Uranium enriched to 20 percent is not too far, technically, from the 90 percent needed for a weapon, and the West is concerned about Iran developing a stockpile of that higher grade. A key demand of the P5+1 is expected to be Iran verifiably suspending that 20 percent level.
A 'good way to sabotage' the talks
Obama administration officials recently sent a message via Turkey to Iran's Supreme Leader Ayatollah Ali Khamenei that they were willing to accept Iran's nuclear program, if Iran could prove that it rejects the bomb, according to the Post.
"They assert that their program is purely peaceful," said US Secretary of State Hillary Clinton on Thursday. "We want them to demonstrate clearly in the actions they propose that they have truly abandoned any nuclear weapons ambition."
In the past decade, Iran has installed more than 9,000 centrifuges to enrich uranium, mostly to 3.5 percent purity. Some is enriched further, to 20 percent, and much of this work has been moved to a facility called Fordow, buried deeply beneath a mountain and essentially out of range of US and Israeli military strikes.
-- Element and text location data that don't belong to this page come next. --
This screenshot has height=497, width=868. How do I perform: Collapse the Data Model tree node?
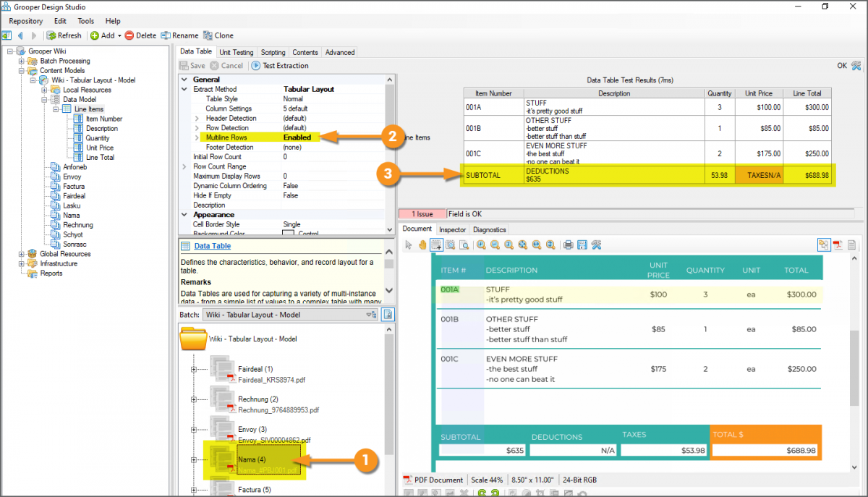tap(44, 100)
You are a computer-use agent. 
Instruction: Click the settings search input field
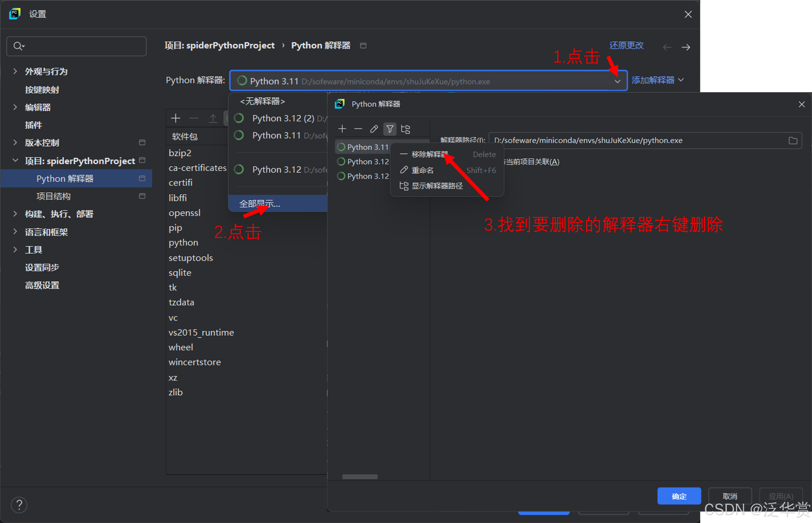tap(82, 46)
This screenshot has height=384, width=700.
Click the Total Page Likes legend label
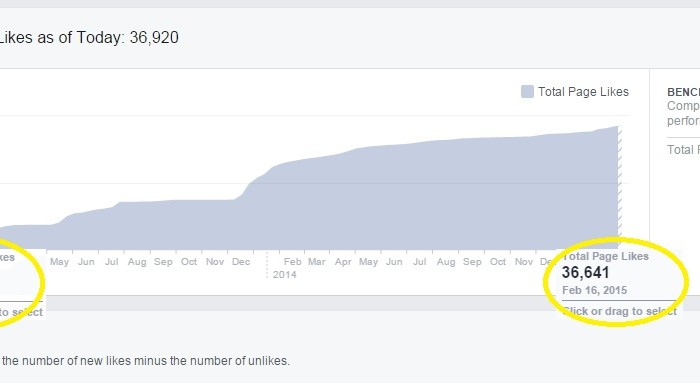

The New York Times quoted unnamed US officials last week stating that one of their opening positions in the talks was that Iran had to agree to not just halt 20 percent enrichment, but also close down and dismantle Fordow.
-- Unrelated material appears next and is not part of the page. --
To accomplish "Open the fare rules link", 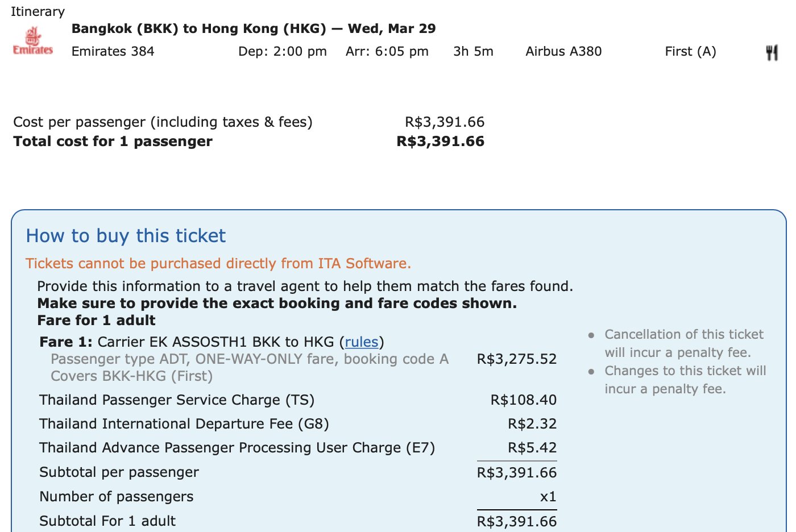I will tap(362, 342).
Iran immediately pointed out that Fordow is monitored by the United Nations nuclear watchdog agency, and that closing the facility was a non-starter. Iranian sources close to the negotiation team in Istanbul confirmed today to the Monitor that such a demand regarding Fordow would be a deal-breaker – a view also shared by Western analysts.
If that were the P5+1 opening bid, it might be a “good way to sabotage” the talks, wrote Harvard University professor Stephen Walt in an analysis for Foreign Policy this week.
“Remember: Iran has invested millions to build a protected underground enrichment facility, which is what any sensible government might do if it were constantly being threatened with a preventive strike,” wrote Prof. Walt. “It would be an extraordinarily humiliating climb-down for them to agree to shut the facility down at this point and then dismantle it.”
'The Leader doesn't have a problem with any transparency measures'
Still unclear is whether the United States – and by extension the P5+1, and Israel – will accept Iranian enrichment. That's another nonnegotiable point for Tehran, which wants to be treated like any other nuclear power, governed only by the IAEA and not singled out by the UN Security Council.
"Definitely the end package should include rights of Iran to enrichment, normalization of the file in the IAEA and UN, and lifting sanctions," says Mousavian, the former Iranian negotiator.
"If they have these three, they can put in a package the transparency measures to be completely convinced that the Iranian nuclear program in the future will not divert to nuclear weapons. This is the deal," adds Mousavian.
"The Leader [Khamenei] since 2003 has told every negotiation team that he does not have any problem with any transparency measures."